To all the babies I have loved

To all the babies I have loved -

As we all start to collectively peek our heads out of our Covid hiding places - to look at the future and wonder "what is next?" - I can't wait for play dates. For full kitchen tables, endless games of make believe, playrooms destroyed in a matter of minutes, and the inevitable announcement that "We decided we are having a sleepover!"

I am so excited for my babies to see their friends again - to see you and to have the emotional benefits of these strong childhood friendships.

My desire, though, runs so much deeper than that. Yes, I will be so happy for my own kids when they can once again have normal childhood experiences. I count down the days until that can happen. Truth be told, though, I have also missed you.

Some of you, I held the day you were born. Sitting beside your exhausted momma, I kissed the top of your head, took in your baby smell, and knew I would love you forever. Others, I met when you were older, maybe in that precious chubby-thighed, thumb-sucking toddler stage. Maybe already in elementary school, independence and strong personalities taking center stage. But, immediately, I loved you, too.

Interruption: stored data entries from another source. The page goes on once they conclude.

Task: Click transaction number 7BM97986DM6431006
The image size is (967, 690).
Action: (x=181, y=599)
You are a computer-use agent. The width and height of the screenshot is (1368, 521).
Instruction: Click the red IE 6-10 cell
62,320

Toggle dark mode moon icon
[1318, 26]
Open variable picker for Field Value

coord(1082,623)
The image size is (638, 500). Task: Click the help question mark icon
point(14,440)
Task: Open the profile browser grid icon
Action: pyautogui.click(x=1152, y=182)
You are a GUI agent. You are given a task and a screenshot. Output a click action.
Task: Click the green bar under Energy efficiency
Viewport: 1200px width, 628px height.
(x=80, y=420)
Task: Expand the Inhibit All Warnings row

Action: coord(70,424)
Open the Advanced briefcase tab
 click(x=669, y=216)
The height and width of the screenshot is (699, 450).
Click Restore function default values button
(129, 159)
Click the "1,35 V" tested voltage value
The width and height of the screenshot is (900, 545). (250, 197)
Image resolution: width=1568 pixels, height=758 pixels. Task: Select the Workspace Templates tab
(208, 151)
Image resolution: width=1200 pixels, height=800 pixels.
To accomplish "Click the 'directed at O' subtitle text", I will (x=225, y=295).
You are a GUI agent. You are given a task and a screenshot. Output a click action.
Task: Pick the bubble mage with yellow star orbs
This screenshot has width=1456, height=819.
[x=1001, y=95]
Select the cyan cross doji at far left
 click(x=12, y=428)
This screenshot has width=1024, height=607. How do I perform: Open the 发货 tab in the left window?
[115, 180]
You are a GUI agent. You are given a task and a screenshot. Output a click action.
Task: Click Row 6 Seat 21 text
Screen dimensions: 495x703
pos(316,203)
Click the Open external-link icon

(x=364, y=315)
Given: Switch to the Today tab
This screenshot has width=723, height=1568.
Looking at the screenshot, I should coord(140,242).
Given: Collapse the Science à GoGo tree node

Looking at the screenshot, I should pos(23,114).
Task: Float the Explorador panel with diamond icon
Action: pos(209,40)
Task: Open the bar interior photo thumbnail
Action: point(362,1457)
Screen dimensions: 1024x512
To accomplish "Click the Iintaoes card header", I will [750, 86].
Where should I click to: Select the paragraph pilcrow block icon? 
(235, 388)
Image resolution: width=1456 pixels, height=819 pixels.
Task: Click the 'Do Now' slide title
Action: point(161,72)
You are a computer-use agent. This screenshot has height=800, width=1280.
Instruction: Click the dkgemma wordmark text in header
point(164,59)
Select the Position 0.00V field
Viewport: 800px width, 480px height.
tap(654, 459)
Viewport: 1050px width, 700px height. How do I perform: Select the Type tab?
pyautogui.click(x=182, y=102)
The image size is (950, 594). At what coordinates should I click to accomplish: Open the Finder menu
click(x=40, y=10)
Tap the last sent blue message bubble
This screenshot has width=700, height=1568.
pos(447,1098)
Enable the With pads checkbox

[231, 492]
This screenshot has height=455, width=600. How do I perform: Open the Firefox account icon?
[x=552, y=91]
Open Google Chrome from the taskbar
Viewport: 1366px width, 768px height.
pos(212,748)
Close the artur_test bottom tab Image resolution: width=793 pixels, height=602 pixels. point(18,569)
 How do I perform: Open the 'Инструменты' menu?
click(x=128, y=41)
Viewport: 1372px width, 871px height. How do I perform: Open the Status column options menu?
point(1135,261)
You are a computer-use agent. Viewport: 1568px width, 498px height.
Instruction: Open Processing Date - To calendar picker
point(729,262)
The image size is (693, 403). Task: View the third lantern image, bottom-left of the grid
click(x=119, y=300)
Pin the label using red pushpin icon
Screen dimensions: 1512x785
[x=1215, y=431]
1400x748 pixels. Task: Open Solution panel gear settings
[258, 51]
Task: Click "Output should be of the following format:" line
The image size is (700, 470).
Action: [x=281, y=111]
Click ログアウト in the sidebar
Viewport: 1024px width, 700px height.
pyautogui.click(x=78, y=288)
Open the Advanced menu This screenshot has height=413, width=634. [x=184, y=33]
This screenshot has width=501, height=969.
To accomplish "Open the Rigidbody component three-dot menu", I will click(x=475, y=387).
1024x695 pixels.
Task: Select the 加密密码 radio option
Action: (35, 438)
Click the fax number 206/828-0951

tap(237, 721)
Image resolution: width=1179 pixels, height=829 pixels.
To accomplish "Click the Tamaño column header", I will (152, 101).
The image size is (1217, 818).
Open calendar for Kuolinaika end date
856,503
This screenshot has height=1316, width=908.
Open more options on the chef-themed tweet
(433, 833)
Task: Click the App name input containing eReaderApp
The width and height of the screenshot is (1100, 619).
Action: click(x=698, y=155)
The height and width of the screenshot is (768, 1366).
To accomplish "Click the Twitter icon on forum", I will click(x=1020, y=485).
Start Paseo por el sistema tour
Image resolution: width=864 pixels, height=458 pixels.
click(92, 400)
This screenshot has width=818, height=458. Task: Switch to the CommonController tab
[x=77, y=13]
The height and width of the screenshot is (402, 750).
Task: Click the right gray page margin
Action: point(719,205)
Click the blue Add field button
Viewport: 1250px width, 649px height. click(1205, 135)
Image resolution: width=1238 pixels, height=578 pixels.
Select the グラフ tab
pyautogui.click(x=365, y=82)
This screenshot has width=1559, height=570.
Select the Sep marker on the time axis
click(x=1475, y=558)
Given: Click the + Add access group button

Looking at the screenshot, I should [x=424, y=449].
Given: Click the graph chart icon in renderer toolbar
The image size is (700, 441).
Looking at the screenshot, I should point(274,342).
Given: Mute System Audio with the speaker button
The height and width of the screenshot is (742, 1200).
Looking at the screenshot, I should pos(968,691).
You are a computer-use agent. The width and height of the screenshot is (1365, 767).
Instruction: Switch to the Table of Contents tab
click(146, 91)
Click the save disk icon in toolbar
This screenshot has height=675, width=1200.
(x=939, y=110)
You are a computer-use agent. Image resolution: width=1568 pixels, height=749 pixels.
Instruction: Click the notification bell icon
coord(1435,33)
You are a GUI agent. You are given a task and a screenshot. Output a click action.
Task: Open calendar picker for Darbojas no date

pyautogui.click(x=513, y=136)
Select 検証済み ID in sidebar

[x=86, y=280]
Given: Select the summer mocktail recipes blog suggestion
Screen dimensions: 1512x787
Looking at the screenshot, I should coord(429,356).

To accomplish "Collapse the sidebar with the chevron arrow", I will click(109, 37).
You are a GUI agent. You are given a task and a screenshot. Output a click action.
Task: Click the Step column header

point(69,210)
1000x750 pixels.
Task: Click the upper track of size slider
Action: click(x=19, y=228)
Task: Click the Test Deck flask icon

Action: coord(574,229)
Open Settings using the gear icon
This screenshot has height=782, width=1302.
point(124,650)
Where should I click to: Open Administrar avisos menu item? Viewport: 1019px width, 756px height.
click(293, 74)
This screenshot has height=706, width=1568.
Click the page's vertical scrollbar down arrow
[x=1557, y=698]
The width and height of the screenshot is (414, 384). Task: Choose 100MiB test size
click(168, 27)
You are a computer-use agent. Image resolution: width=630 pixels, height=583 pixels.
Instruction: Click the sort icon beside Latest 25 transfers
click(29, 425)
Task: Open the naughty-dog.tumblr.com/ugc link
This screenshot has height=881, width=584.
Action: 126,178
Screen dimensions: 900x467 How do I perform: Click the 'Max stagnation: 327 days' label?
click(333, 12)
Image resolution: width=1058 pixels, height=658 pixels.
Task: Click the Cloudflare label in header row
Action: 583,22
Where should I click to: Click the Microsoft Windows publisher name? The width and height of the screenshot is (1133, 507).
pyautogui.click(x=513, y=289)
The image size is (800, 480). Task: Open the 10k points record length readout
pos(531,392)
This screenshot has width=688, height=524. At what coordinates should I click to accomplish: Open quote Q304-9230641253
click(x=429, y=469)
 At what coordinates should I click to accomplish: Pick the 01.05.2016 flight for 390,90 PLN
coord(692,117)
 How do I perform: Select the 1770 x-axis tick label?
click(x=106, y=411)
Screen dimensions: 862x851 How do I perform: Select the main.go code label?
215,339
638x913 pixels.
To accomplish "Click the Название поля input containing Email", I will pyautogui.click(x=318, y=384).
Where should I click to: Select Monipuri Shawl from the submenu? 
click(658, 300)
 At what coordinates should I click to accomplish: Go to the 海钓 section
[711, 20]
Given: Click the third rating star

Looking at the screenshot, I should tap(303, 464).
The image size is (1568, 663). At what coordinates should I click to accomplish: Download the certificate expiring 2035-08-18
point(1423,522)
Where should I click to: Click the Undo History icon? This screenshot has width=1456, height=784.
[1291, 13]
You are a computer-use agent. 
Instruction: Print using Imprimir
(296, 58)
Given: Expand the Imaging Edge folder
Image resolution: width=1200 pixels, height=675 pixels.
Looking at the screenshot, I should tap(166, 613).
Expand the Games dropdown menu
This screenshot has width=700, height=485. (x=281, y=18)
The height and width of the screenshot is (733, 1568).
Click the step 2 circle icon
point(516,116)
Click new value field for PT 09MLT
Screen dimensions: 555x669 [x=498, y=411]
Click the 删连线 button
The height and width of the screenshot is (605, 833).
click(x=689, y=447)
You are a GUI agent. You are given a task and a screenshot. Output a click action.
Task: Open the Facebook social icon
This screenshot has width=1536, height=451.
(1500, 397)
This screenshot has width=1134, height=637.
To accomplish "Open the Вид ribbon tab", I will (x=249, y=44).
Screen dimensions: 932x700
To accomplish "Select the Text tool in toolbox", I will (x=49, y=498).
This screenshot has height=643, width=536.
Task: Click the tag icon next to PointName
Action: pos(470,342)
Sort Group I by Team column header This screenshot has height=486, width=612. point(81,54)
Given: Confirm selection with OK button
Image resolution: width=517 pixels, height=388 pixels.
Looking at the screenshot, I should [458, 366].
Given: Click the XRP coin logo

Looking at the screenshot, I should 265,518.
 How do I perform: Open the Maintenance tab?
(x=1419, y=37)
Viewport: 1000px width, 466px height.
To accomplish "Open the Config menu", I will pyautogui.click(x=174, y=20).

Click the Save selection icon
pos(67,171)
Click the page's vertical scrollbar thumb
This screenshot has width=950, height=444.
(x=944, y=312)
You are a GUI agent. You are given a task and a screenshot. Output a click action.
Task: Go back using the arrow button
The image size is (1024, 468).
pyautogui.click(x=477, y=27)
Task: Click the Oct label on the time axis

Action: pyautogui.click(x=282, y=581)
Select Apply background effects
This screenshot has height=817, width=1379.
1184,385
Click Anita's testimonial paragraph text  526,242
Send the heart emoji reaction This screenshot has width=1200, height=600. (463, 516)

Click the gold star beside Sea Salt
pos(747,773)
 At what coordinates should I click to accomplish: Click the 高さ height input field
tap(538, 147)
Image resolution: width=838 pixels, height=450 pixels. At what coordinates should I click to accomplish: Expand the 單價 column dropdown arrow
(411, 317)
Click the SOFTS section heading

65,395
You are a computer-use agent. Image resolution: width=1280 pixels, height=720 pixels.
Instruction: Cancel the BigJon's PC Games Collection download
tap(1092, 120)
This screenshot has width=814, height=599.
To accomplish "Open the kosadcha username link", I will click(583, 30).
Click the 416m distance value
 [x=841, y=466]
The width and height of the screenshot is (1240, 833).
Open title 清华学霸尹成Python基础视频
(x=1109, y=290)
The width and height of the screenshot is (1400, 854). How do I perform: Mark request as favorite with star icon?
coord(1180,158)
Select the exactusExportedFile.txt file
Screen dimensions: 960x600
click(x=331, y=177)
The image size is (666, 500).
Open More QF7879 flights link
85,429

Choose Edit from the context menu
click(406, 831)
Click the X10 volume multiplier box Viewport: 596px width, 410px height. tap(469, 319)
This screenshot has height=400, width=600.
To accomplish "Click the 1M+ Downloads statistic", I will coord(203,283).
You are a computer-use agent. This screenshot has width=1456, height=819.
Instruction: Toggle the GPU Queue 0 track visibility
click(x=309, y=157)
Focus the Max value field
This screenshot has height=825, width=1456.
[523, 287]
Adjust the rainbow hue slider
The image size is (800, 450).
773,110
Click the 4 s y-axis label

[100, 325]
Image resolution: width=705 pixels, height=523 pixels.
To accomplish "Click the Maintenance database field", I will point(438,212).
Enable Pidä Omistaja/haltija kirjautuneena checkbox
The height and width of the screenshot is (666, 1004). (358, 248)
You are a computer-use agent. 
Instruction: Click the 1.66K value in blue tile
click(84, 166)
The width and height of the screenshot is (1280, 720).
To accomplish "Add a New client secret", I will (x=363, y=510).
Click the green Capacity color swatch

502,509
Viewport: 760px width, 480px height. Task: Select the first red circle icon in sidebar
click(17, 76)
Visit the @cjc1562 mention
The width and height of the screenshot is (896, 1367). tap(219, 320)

And so - since I became a momma eight years ago - I have watched you grow alongside my own children. I have prayed over your valleys and your peaks. I have laughed with your moms about the things you say and cried over the years slipping away, torturing each other with Facebook memories and old snapshots of much younger versions of you all. But, most importantly, I have been able to be there. From the big holidays, birthdays, and performances to the impromptu park dates, sleepovers, and family dinners that encompass so much of every day life. You have been an extension of my own family - loved so dearly not only because I love your parents but also because you are so wonderfully and uniquely you. I have been so honored to share it all.

Except the last 10 weeks. The last 10 weeks, I have missed it all.

Of course, I have had glimpses of you during Covid. In the back of Marco Polos, in fleeting Facetimes, from the window as your mom and I exchange groceries, in proud or exasperated - depending on the day - texts from your mom.

But it hasn't been enough. Zoom calls don't capture the sweetness of watching you play, unencumbered by looming adults or technology. Relayed conversations over text message don't encapsulate the lisp you still carry or how you tilt your head when you are really trying to decide if something is believable. These Covid coping mechanisms fall so very, very short.

And I wonder how much you will have changed when I am able to see you again. When you are once again crowding my kitchen table, yelling out lunch orders, arguing over what to play next. Will you be noticeably taller? Will your vocabulary have flourished? Will you have inched a little further from baby and a little further into childhood - just enough to tug at my heart?

Of course, I can't wait to see your parents - for us to pick up where we left off, raising our families together. But you, my little love, you I especially can't wait to see. Let's just hope it is sooner rather than later - we all know that babies don't keep.